▸ Assignment:
Look through the material below and report every line that includes "option".

▸ Dataset excerpts:
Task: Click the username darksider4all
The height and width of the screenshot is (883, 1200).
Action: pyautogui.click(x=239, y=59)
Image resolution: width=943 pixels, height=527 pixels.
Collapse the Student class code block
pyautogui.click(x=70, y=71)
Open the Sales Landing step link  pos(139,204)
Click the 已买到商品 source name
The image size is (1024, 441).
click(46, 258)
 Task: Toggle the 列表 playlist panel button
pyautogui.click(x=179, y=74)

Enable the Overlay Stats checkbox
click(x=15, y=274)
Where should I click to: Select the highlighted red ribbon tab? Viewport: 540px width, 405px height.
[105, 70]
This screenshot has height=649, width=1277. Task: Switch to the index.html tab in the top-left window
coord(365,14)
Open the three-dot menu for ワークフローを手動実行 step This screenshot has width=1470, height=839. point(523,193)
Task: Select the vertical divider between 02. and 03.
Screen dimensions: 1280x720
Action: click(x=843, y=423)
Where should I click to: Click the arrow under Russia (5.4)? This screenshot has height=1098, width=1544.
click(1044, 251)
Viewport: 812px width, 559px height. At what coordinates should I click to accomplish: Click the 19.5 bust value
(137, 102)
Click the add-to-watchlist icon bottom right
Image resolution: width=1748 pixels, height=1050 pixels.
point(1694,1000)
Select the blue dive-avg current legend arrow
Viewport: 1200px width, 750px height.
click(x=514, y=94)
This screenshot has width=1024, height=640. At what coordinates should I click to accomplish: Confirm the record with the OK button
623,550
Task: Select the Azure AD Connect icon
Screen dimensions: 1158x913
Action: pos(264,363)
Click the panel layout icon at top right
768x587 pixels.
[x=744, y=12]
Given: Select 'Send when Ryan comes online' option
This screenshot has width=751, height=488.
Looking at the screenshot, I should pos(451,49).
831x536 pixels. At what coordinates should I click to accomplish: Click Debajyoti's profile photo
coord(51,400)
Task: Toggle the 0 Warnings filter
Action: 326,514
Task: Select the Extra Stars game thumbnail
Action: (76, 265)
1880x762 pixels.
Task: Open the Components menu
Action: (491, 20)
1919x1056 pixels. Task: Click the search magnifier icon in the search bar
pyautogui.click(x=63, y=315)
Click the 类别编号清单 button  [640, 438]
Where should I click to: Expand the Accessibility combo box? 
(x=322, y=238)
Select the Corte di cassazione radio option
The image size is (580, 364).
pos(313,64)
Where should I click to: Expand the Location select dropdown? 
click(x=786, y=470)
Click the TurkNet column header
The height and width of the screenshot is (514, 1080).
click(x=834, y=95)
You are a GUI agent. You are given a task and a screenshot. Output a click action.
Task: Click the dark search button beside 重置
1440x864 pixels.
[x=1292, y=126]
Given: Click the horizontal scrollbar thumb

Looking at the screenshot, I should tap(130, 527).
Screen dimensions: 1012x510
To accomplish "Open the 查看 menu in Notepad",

▸ Answer section:
Given: Select 'Send when Ryan comes online' option
Select the Corte di cassazione radio option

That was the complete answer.